Directions for this task
Print out the data below in full and exactly, skipping the pictures.

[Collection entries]

************

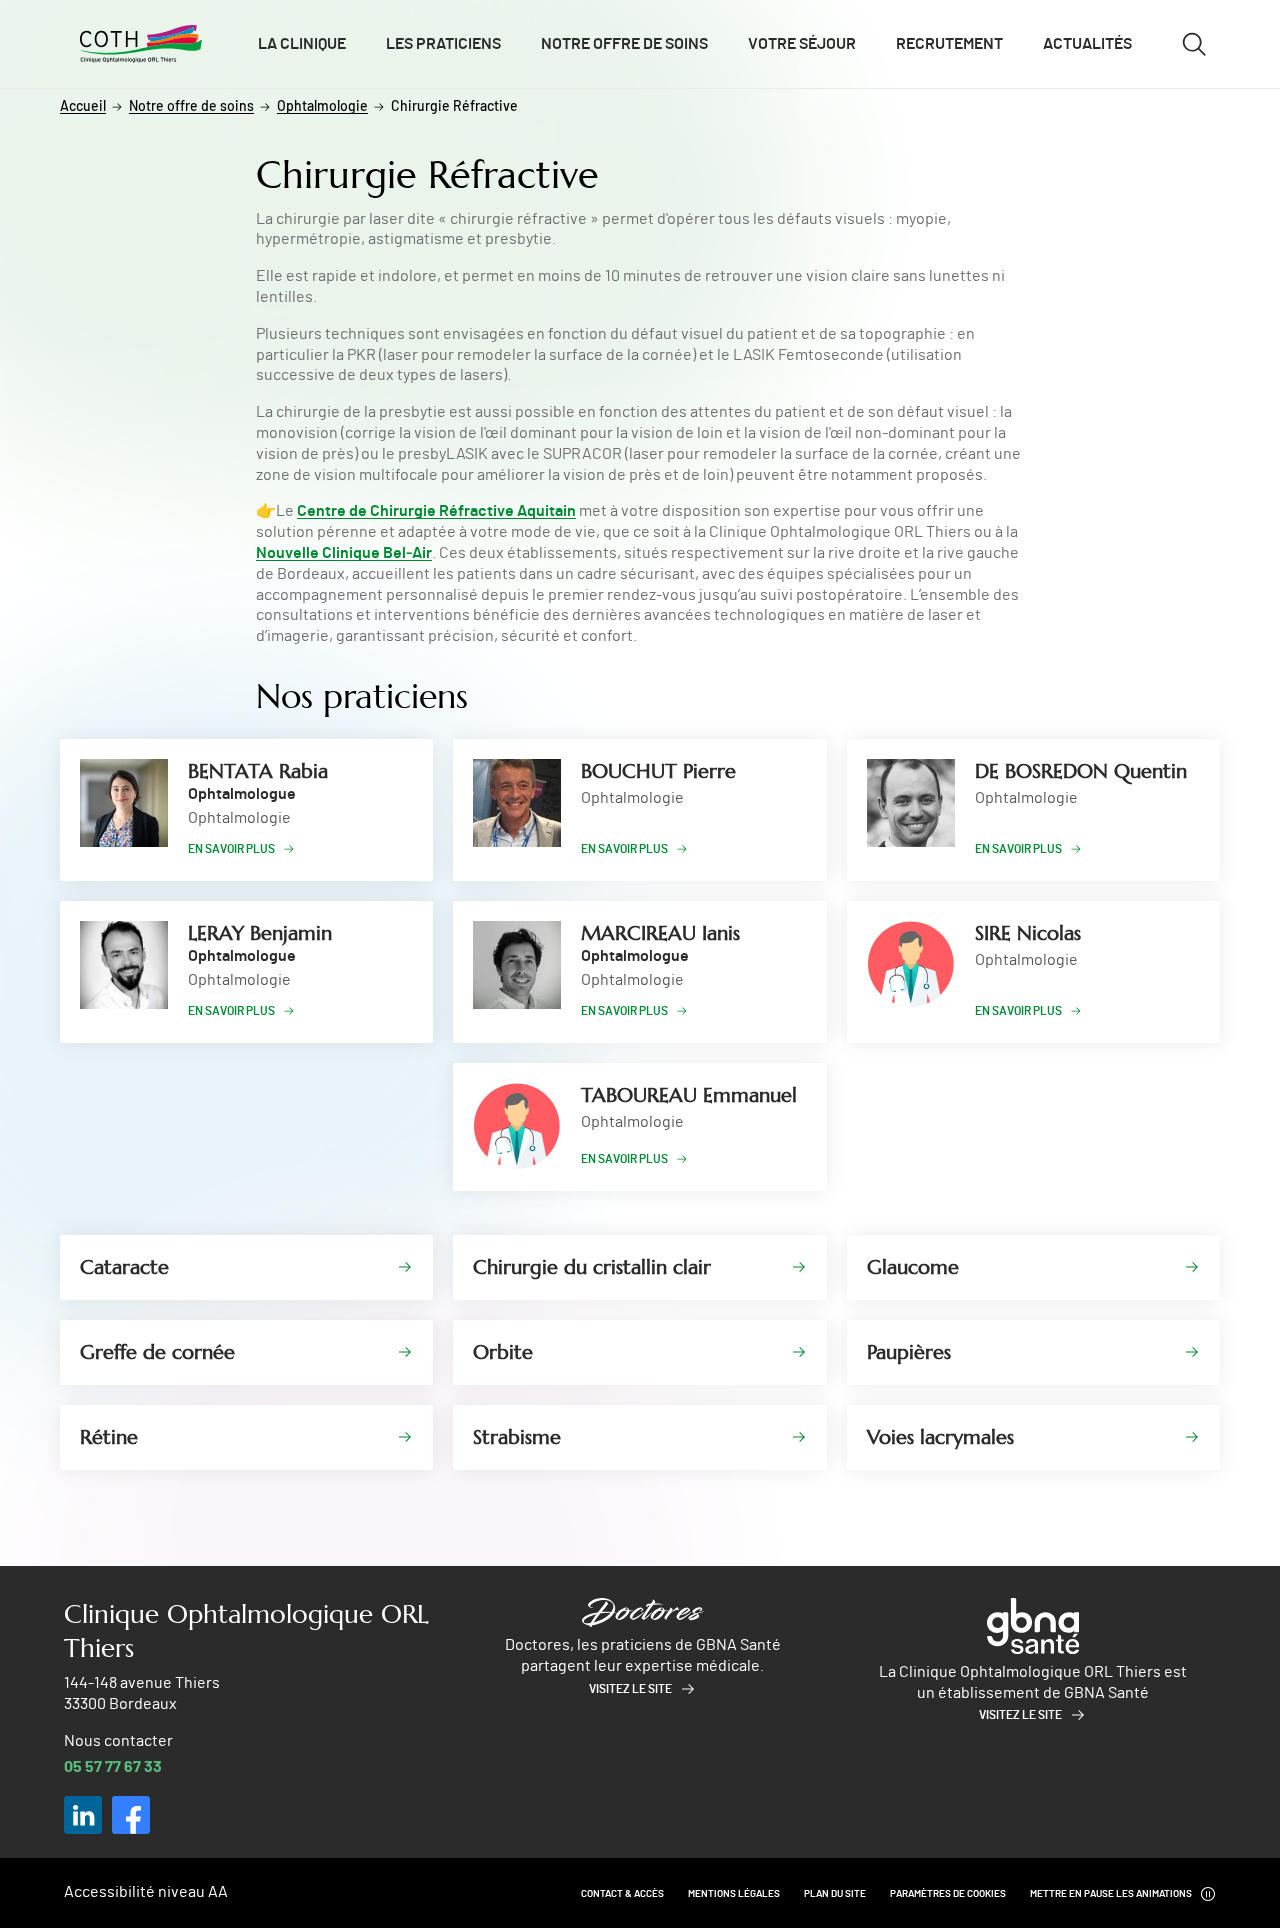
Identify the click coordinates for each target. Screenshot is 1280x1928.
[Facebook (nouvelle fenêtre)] (131, 1815)
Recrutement (949, 44)
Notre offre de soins (624, 44)
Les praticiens (443, 44)
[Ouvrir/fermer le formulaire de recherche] (1194, 44)
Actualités (1087, 44)
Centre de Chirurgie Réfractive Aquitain (436, 511)
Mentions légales (734, 1894)
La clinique (302, 44)
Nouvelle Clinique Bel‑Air (344, 553)
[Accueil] (141, 44)
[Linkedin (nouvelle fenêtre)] (83, 1815)
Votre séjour (802, 44)
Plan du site (835, 1894)
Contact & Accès (622, 1894)
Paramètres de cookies (948, 1894)
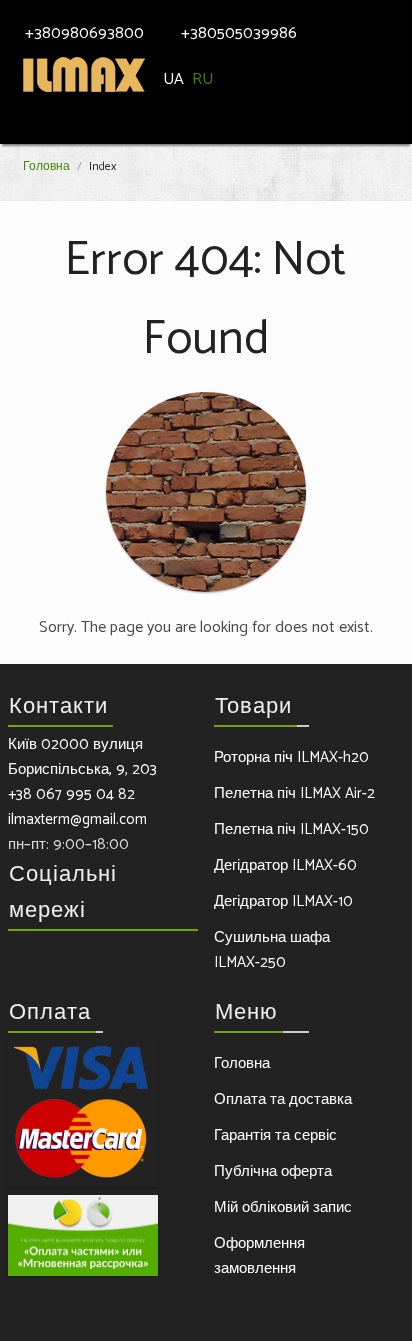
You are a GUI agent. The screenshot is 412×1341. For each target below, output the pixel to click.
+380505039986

************

Completed exercise
Identify the click coordinates for each target. Screenshot is 1280x1928.
[Facebook (nouvelle fenêtre)] (131, 1815)
Recrutement (949, 44)
Notre offre de soins (624, 44)
Les praticiens (443, 44)
[Ouvrir/fermer le formulaire de recherche] (1194, 44)
Actualités (1087, 44)
Centre de Chirurgie Réfractive Aquitain (436, 511)
Mentions légales (734, 1894)
La clinique (302, 44)
Nouvelle Clinique Bel‑Air (344, 553)
[Accueil] (141, 44)
[Linkedin (nouvelle fenêtre)] (83, 1815)
Votre séjour (802, 44)
Plan du site (835, 1894)
Contact & Accès (622, 1894)
Paramètres de cookies (948, 1894)
You are a GUI agent. The screenshot is 412×1341. For each target below, output the pixel to click.
+380505039986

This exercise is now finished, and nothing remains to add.